MSCT: Differential Cross-Modal Attention for Deepfake Detection
Authors: Fangda Wei, Miao Liu, Yingxue Wang, Jing Wang, Shenghui Zhao, Nan Li
Published: 2026-04-09 02:56:16+00:00
Comment: Accpeted by ICASSP2026
AI Summary
This paper proposes a Multi-Scale Cross-modal Transformer Encoder (MSCT) for audio-visual deepfake detection, addressing issues of insufficient feature extraction and modal alignment deviation in traditional methods. The MSCT integrates multi-scale self-attention to capture adjacent embedding features and differential cross-modal attention to enhance multi-modal feature fusion. Experiments on the FakeAVCeleb dataset validate the effectiveness of the proposed architecture.
Abstract
Audio-visual deepfake detection typically employs a complementary multi-modal model to check the forgery traces in the video.
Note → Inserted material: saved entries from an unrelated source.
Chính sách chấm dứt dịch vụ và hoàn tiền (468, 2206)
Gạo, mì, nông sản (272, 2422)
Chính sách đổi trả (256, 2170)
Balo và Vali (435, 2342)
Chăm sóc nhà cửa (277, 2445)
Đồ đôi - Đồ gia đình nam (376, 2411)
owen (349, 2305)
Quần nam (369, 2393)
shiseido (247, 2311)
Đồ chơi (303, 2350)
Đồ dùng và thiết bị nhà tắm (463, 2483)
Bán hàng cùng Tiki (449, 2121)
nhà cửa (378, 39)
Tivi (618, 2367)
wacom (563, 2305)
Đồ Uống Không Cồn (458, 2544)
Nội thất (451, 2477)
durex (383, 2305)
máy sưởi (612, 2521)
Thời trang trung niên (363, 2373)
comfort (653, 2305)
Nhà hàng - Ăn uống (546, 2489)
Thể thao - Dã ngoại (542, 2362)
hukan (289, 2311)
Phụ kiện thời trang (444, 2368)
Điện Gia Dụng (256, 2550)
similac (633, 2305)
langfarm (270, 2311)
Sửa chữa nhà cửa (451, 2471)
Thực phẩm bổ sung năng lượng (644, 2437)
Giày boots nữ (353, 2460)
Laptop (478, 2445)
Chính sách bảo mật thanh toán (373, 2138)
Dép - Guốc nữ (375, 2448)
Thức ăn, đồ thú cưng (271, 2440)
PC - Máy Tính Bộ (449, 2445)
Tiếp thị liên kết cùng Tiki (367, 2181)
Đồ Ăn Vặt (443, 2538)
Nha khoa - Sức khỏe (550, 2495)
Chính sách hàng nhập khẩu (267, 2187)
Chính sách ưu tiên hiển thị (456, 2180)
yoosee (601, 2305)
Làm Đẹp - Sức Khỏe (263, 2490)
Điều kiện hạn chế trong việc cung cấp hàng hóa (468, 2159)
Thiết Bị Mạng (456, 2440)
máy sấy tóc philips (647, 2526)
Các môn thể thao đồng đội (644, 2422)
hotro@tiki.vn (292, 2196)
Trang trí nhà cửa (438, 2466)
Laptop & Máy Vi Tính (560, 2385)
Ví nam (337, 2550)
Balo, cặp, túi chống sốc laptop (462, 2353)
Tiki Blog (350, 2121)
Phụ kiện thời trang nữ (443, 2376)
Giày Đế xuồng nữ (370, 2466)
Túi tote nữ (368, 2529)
These methods primarily extract forgery traces through audio-visual alignment, which results from the inconsistency between audio and video modalities. However, the traditional multi-modal forgery detection method has the problem of insufficient feature extraction and modal alignment deviation. To address this, we propose a multi-scale cross-modal transformer encoder (MSCT) for deepfake detection. Our approach includes a multi-scale self-attention to integrate the features of adjacent embeddings and a differential cross-modal attention to fuse multi-modal features. Our experiments demonstrate competitive performance on the FakeAVCeleb dataset, validating the effectiveness of the proposed structure.